Meet the Haw Riverkeeper, guardian of the river

Most rivers have an assigned watchdog, often called a riverkeeper. Meet Emily Sutton, the Haw River's newest riverkeeper.

Riverkeepers are guardians of water quality

SAXAPAHAW, N.C. —“I love the Haw, more than all the other rivers in the Piedmont,” said Emily Sutton. Sutton is the newly-appointed Haw Riverkeeper. She’s the river’s main watchdog, a non-regulatory position charged with protecting the watershed. Sutton oversees the Haw River’s water quality, relying on a network of volunteers and projects spanning decades.

“It’s a lot of responsibility, and I feel like I have six different major projects happening all at once,” she said. “But I’m not doing it alone. I have so many volunteers and I depend on them”

Rivers and bodies of water across the globe often have a point-person or non-profit dedicated to protecting water quality. The Haw Riverkeeper is part of the Haw River Assembly, a non-profit founded in 1982. Sutton joined the Haw River Assembly in 2016 as a volunteer coordinator before becoming the riverkeeper last year.
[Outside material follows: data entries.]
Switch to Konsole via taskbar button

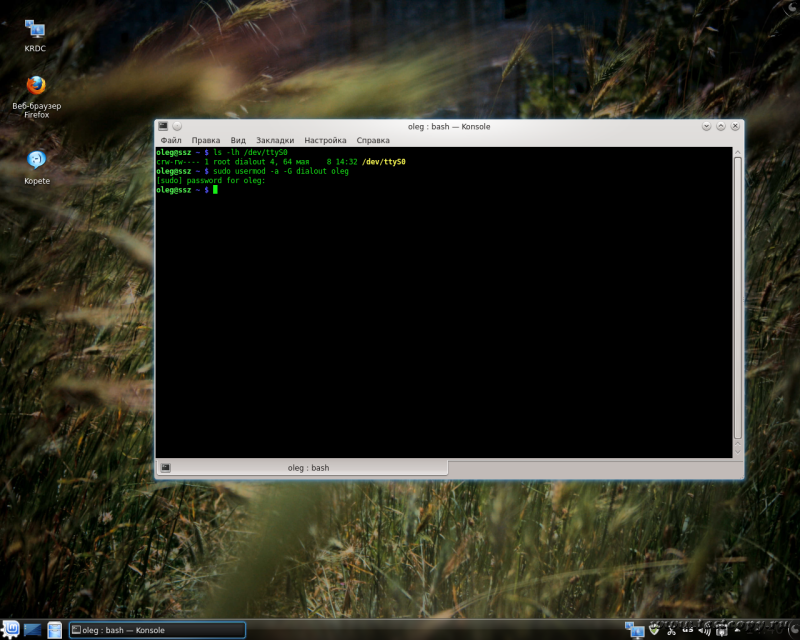pyautogui.click(x=156, y=630)
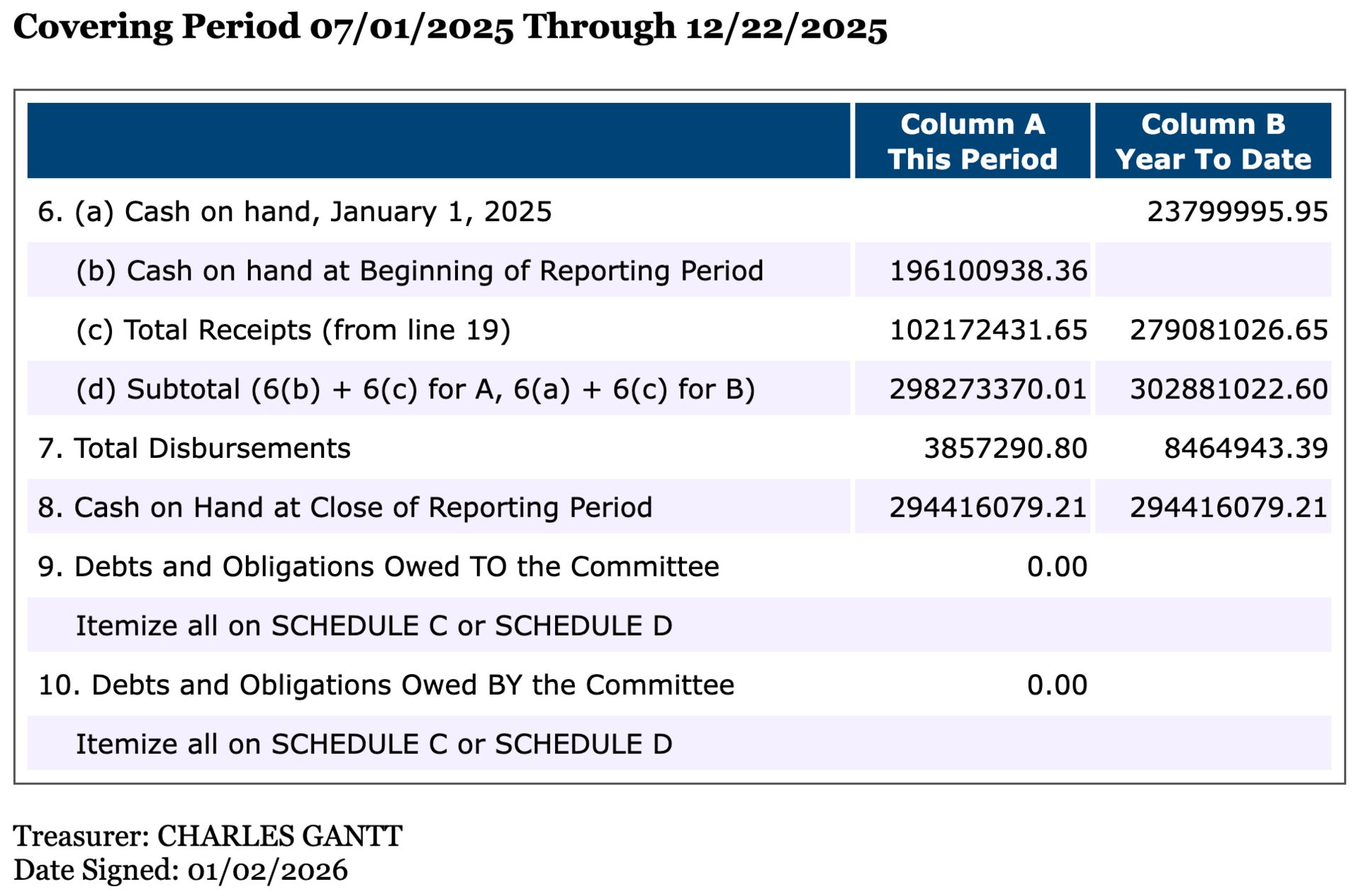This screenshot has height=896, width=1361.
Task: Click Total Disbursements year-to-date 8464943.39
Action: click(x=1245, y=449)
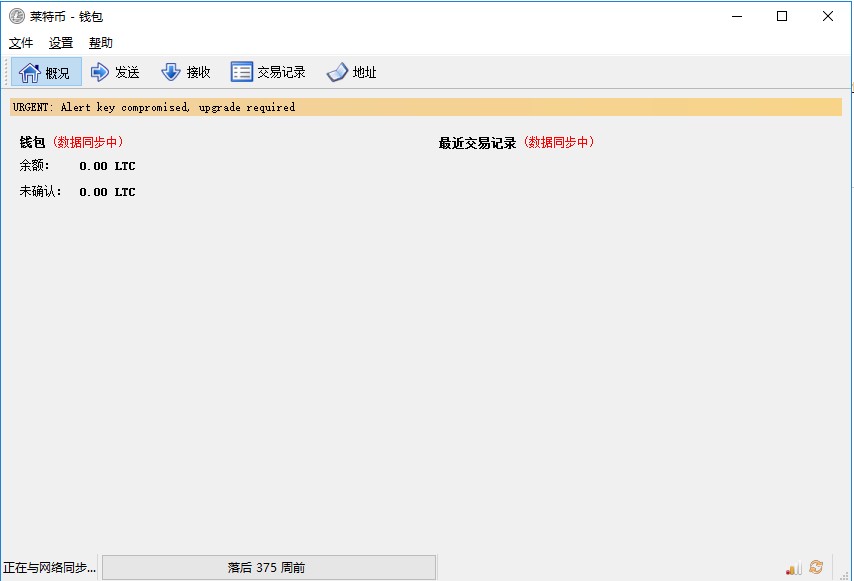Screen dimensions: 854x581
Task: Click the 正在与网络同步 status text
Action: point(49,567)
The Haw River's Legacy of Pollution

Water quality in the Haw River has improved since it’s low point during the Industrial Revolution. Textile industries all along the river dumped their waste water directly into the river, making the river run whatever color was being used to dye fabric in the textile mills.

“It’s still a stigma today that the Haw River is dirty and you shouldn’t swim in it,” said Sutton.

Today, the Haw River’s problems are often harder to track. Sutton and her team monitor streams throughout the watershed for contaminants, sediment pollution and trash.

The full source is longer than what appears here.